**Document segment**:
↓
Look at this, from Democracy Now, this fellow living in the Jungle in Paris, from Kunar Afghanistan. Goodman asks Sidiq Husain Khil if he can be safe in Afghanistan:

I don’t think so. If I was safe there, I don’t like to live here in these tents. And I don’t like these, the high buildings, the beautiful countries. My country is my country. But, you know, I was not safe there.

Now look at this simple but highly important statement, and it needs repeating, thrown like spiked pie into the faces of a hundred thousand government leaders, into the faces of millions making money off of WAR:

I told you, you know, U.S. is just increasing the war. Actually, U.S. don’t want to finish the war. It’s their game. It’s the game of George W. Bush, Obama and all the European Union. They don’t want to finish that.

Amy Goodman: Why?

Sidiq Husain Khil: Because it’s on the—behind, there are their profits, their benefits. They are selling their weapons and using in the Islamic countries. This is the big point. How much they spend there? If they spend $100, they’re getting from there $1,000. They don’t care about the people who are dying there.

This is the language of truth, and Americans don’t hear it, they can’t, they have no capacity for empathy, no capacity for caring or how to understand the knowledge of this man who just wants back to his homeland, not the shit-storm that is the West with all the dead buildings, the shiny and chrome high rises and neon. Amy Goodman doesn’t riff with this, for sure, because she is on a journey of just looping the same story, the same trotted out experts, the same old same.
↑
**Dataset excerpts**:
↓
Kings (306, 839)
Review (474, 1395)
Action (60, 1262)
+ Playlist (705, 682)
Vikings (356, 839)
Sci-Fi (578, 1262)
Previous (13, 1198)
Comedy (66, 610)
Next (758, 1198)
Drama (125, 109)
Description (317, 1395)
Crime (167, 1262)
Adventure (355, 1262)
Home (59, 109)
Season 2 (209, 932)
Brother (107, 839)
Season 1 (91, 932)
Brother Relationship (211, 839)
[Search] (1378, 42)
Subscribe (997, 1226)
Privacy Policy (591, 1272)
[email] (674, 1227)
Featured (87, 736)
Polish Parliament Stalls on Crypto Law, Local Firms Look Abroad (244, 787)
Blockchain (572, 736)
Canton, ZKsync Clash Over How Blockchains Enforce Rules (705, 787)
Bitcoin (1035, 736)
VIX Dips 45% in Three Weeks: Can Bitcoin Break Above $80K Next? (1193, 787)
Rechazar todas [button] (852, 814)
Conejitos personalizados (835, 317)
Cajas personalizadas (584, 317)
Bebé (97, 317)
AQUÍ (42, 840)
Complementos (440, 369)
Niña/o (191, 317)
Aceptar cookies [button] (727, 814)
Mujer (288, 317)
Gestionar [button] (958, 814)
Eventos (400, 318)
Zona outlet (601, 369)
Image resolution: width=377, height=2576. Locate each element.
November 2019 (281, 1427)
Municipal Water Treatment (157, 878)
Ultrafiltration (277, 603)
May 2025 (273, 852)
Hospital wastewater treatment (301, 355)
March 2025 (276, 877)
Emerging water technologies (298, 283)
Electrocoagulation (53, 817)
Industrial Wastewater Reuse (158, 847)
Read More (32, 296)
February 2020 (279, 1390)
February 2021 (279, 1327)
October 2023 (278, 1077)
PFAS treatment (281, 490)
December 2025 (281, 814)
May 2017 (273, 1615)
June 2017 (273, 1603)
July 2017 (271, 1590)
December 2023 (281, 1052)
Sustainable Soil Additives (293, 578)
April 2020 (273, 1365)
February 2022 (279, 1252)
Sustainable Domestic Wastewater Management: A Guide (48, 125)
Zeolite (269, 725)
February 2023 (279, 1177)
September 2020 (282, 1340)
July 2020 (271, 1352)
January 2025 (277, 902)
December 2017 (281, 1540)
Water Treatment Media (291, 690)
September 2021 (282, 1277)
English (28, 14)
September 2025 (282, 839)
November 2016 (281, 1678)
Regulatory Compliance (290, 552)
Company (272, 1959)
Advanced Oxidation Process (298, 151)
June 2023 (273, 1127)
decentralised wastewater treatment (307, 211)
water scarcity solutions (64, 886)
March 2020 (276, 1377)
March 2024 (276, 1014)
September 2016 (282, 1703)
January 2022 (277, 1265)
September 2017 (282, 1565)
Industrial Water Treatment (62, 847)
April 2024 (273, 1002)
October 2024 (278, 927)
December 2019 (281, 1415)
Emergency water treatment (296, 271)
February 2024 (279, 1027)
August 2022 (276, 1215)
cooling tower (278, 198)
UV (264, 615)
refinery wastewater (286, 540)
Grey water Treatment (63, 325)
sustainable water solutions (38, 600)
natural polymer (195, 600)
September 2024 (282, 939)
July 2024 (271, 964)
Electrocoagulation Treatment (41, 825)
↑
**Task directions**: Reproduce the full commentary on the Democracy Now interview with Sidiq Husain Khil from above, word for word.

**Solution to the exercise**:
Look at this, from Democracy Now, this fellow living in the Jungle in Paris, from Kunar Afghanistan. Goodman asks Sidiq Husain Khil if he can be safe in Afghanistan:

I don’t think so. If I was safe there, I don’t like to live here in these tents. And I don’t like these, the high buildings, the beautiful countries. My country is my country. But, you know, I was not safe there.

Now look at this simple but highly important statement, and it needs repeating, thrown like spiked pie into the faces of a hundred thousand government leaders, into the faces of millions making money off of WAR:

I told you, you know, U.S. is just increasing the war. Actually, U.S. don’t want to finish the war. It’s their game. It’s the game of George W. Bush, Obama and all the European Union. They don’t want to finish that.

Amy Goodman: Why?

Sidiq Husain Khil: Because it’s on the—behind, there are their profits, their benefits. They are selling their weapons and using in the Islamic countries. This is the big point. How much they spend there? If they spend $100, they’re getting from there $1,000. They don’t care about the people who are dying there.

This is the language of truth, and Americans don’t hear it, they can’t, they have no capacity for empathy, no capacity for caring or how to understand the knowledge of this man who just wants back to his homeland, not the shit-storm that is the West with all the dead buildings, the shiny and chrome high rises and neon. Amy Goodman doesn’t riff with this, for sure, because she is on a journey of just looping the same story, the same trotted out experts, the same old same.